= Éditions Fata Morgana =

Éditions Fata Morgana is a French publishing house founded in 1966 that specializes in books on the arts and literature.

== History ==
The publishing house was founded in 1966 by Bruno Roy and Claude Féraud. Its headquarters are located in Saint-Clément-de-Rivière, in Occitanie, France. David Massabuau is Fata Morgana's current director. The publishing house's first book was an unpublished work by Benjamin Péret (in French: Les Mains dans les poches), illustrated with engravings by Robert Lagarde, released before Fata Morgana was officially established. Fata Morgana is known for its philosophy and its high-end literary and art publications, usually in limited editions.

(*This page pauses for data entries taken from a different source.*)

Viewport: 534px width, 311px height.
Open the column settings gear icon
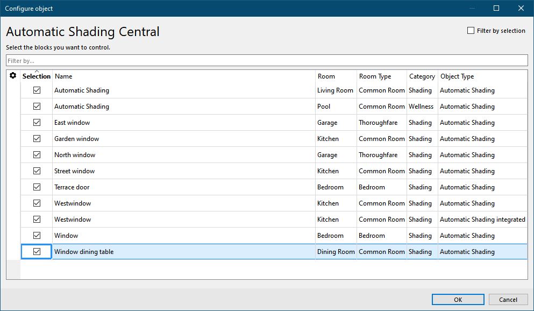point(13,76)
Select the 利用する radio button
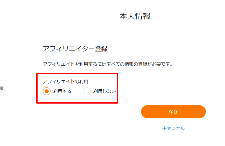225x146 pixels. 47,91
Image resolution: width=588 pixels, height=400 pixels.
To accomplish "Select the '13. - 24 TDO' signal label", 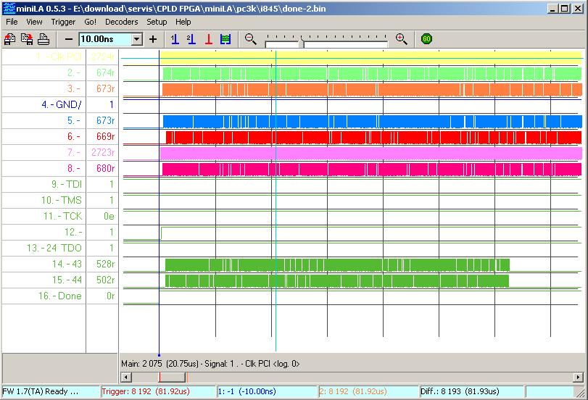I will click(54, 248).
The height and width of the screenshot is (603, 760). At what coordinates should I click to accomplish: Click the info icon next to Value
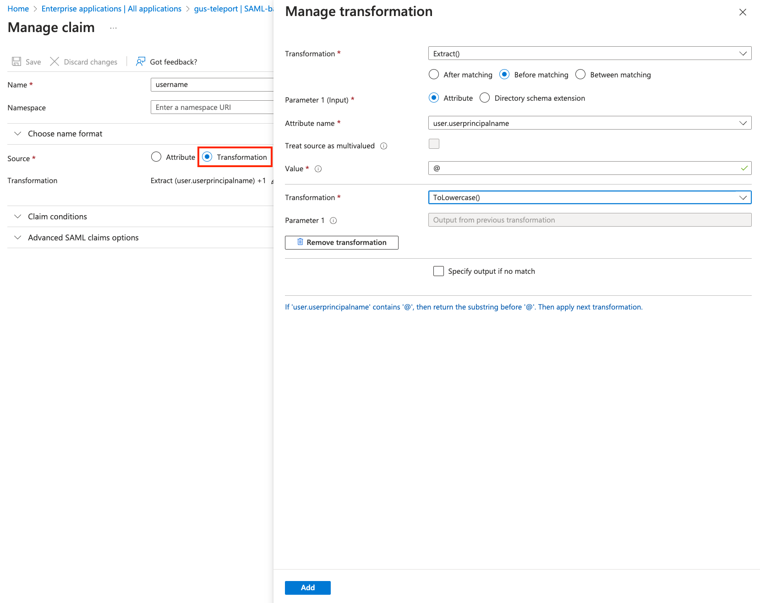[x=318, y=169]
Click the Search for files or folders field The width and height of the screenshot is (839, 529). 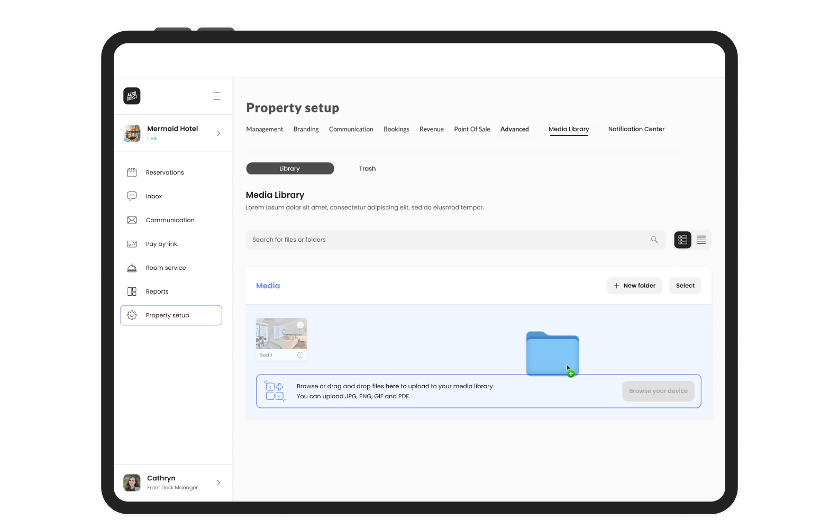click(444, 240)
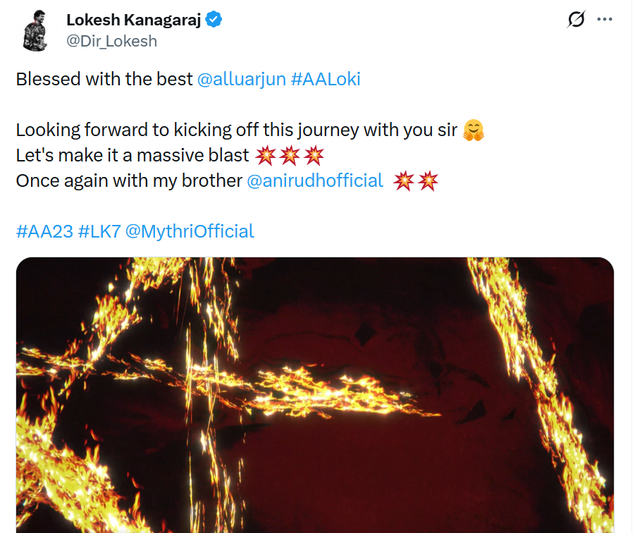
Task: Click the collision emojis after "massive blast"
Action: (289, 155)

Since its founding, Éditions Fata Morgana has published more than 600 titles by both French and foreign authors, including Paul Valéry, Michel Foucault, Marguerite Yourcenar, Odysseas Elytis, Émile Cioran, Bernard Noël, Christian Bobin, Roger Gilbert-Lecomte, and Jonathan Littell.

Moreover, various renowned artists have collaborated with Fata Morgana, either illustrating literary books or publishing art books with their own works. Among them Pierre Alechinsky, Max Ernst, Vladimir Veličković,  Alekos Fassianos, Colette Deblé, Camille Bryen, Dado, and Bernard Dufour are included.